Mr Moore is considering following the self-censoring approach adopted by the Venice Film Festival which incurred similar harassment from the Chinese consulate last year.

“You don't publish the information so the Chinese officials don't know it's happening. The audience are already attuned to the fact that there is going to be an independent Chinese film on in that slot so they go for that. So I think that is what we are going to do next year,” Mr Moore told the ABC.

Peter Black, a specialist in Internet law and censorship at Queensland’s Institute of Technology, says to adopt the Venice approach was an “unfortunate step” and would have a “chilling effect” on free speech in Australia.

“Obviously the option to self-censor is always, on one level at least, appealing because it is an easier option to take. The problem is once individuals and organisations go down the path of self censorship it has a very detrimental effect on freedom of speech in this country.

“We should be wanting to preserve a way of life and a freedom in a democratic system that allows us to speak openly, honestly, frankly and fully about a wide range of issues even when those issues are potentially sensitive. And even when those issues might attract controversy,” he said.

Mr Black said the onslaught suffered by MIFF made it all the more important for festivals to be free to screen controversial films so that the public could gain an understanding of the issues at hand.

“I think it would be better off leaving movies like that on the programme, publicising them, inviting people from all points of view and even facilitate having a debate around that. But simply trying to keep things quiet, I actually don’t think it is in anyone’s interest.”

Five Chinese films were withdrawn from MIFF as a result of the Chinese regime’s interference. They include Chinese mainlander, Jia Zhangke’s film Cry Me a River and a Taiwanese film directed by Cheng Hsiao-tse. The Taiwanese film was withdrawn by producers, Wong Kar-Wei and Stanley Kwan, both notable filmmakers, but also co-owners of production house Jet Tone Films which is based in Hong Kong.

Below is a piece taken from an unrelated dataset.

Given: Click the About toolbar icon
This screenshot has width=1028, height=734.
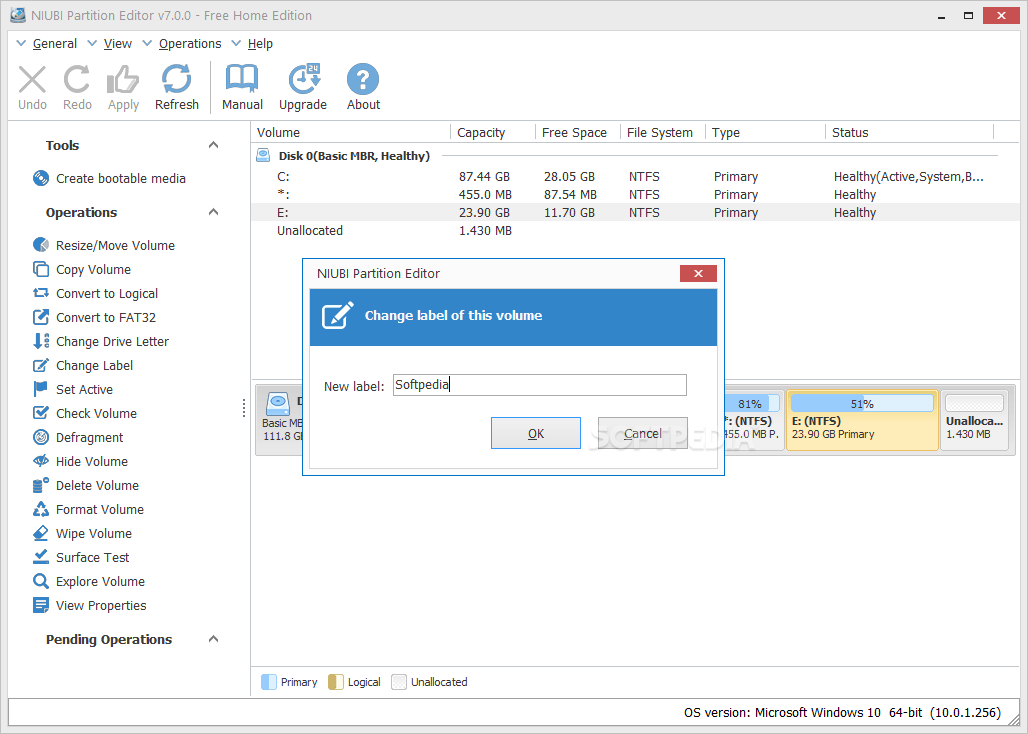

Ms Demy-Geroe says she was surprised the films were pulled, as most were from Hong Kong production houses, but was relieved that one of the films Perfect Life, directed by Emily Tang and produced by Jia Zhangke, was still on for BIFF which starts July 31.

She said she did not know how she would react to the sort of pressure that her colleague, Richard Moore had endured, but hoped that she would not be forced to back down in a similar event.

“I would like to believe that I would stand up for my principles, but we can’t know how we will buckle. And then of course we have boards to report [to]…I would like to think that I would show it to my board and we could take a stand on it.”

Peter Black says everyone should be concerned to take a stand for free speech.

“Certainly individuals or groups should be encouraged to stand up and be counted when it comes to these sorts of issues,” he said.